▸ **Data to use**:
───

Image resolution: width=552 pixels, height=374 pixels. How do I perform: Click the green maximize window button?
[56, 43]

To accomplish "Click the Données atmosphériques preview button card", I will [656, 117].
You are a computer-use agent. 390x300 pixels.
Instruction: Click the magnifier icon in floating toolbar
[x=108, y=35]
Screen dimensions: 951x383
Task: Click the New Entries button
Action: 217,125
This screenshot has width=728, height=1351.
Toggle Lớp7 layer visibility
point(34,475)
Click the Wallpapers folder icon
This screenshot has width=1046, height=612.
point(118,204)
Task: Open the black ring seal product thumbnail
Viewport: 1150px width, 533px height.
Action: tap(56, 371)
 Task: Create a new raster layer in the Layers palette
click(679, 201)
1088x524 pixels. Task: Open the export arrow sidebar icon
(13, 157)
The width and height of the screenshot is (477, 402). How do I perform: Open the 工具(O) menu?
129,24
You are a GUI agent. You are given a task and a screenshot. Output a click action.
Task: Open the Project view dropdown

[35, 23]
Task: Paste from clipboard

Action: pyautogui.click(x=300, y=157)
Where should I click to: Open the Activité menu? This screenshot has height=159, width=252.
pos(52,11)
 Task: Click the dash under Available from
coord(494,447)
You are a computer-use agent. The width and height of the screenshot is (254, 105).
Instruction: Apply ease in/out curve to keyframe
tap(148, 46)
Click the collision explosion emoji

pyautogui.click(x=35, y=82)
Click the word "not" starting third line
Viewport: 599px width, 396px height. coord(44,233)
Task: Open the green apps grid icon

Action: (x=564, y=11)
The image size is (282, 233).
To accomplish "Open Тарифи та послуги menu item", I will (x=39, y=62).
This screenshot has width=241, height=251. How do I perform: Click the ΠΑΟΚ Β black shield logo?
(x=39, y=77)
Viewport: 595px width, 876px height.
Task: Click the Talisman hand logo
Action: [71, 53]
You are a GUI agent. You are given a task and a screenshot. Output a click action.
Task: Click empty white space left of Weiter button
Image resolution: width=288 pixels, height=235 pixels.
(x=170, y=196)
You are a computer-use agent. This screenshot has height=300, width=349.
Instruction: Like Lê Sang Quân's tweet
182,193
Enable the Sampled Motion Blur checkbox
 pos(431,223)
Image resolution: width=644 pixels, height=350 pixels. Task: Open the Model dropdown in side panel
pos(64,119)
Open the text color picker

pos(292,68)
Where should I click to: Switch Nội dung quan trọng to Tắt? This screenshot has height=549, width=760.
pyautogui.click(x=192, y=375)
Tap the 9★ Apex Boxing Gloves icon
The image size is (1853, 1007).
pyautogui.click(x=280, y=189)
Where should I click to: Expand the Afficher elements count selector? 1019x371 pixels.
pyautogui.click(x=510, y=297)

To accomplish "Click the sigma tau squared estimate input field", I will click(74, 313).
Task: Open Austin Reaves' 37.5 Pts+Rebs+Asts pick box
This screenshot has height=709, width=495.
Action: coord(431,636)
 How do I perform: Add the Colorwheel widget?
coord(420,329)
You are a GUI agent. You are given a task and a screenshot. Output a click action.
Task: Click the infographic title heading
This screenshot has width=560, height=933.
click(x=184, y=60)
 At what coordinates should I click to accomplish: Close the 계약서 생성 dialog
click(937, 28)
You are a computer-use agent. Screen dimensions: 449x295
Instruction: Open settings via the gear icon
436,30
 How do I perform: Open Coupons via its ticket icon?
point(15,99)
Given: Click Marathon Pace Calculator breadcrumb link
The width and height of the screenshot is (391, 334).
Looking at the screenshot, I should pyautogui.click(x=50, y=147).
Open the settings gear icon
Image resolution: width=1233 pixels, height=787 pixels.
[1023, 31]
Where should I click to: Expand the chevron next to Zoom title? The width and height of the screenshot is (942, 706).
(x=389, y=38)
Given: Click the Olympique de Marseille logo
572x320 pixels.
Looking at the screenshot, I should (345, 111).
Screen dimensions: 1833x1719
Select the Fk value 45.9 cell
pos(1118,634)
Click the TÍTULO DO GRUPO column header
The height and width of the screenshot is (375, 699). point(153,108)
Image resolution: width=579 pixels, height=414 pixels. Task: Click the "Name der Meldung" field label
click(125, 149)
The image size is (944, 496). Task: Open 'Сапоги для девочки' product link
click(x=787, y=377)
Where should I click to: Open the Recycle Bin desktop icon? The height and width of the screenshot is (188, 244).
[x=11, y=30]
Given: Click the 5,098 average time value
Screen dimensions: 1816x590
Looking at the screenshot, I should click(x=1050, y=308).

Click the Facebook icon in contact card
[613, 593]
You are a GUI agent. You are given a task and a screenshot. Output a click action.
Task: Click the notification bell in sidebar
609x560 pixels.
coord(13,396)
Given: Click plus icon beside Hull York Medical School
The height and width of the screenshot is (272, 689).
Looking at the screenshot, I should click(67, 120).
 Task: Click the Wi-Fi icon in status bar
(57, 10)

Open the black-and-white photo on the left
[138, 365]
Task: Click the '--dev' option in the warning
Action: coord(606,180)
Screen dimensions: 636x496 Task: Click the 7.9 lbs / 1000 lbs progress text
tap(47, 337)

───

▸ **Instructions for the task**: Every line above that holds the string "will" should be copied out.

▸ **Task output**:
To accomplish "Click the Données atmosphériques preview button card", I will [656, 117].
To accomplish "Open Тарифи та послуги menu item", I will (x=39, y=62).
To accomplish "Click the sigma tau squared estimate input field", I will click(74, 313).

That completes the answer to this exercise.